Carolina collaborators include Michael Emch, chair and professor in Carolina’s geography department in the College of Arts & Sciences; colleagues in the Gillings School of Global Public Health and School of Medicine; and Scott Commins, an allergist and associate professor in the School of Medicine’s rheumatology, allergy and immunology division. The Department of Defense, with contacts at Fort Bragg, and faculty at Appalachian State University, East Carolina University, UNC Greensboro, Western Carolina University and the University of South Carolina are working with Boyce.

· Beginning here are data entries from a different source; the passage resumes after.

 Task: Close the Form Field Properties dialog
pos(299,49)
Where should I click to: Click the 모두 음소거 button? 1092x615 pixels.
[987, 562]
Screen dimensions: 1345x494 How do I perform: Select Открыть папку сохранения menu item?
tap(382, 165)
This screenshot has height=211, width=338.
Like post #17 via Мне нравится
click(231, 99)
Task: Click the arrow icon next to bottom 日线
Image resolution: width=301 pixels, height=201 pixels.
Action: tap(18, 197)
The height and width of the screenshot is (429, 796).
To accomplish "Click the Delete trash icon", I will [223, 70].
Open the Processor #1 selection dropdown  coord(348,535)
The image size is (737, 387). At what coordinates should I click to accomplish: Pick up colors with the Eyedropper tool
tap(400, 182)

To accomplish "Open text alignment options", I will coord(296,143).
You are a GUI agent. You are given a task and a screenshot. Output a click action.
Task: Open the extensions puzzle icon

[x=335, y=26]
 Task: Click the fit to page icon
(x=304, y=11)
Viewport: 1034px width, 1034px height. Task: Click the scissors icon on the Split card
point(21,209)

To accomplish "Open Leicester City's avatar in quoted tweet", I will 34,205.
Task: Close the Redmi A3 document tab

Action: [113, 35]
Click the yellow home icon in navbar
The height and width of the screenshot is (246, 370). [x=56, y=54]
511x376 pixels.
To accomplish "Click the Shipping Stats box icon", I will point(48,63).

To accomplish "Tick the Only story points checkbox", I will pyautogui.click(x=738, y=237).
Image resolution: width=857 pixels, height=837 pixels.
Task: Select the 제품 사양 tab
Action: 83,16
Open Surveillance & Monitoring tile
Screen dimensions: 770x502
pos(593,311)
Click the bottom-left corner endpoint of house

Boyce’s approach comes partly from his time as a decorated U.S. Army officer during two tours in Iraq. “In the army, you get a mission, you move forward and learn new information, whether it’s good or bad. You adjust the mission and the operation based on what you learn. You repeat that process, all the time trying to move forward. It’s the same here. I try to push forward a little bit each week.”

He also learned that people on a singular mission will have different jobs and responsibilities. Multidisciplinary work, Boyce said, makes his research infinitely fascinating and fun. “The best part of my job is working with great people in other fields who do things that I don’t know anything about.”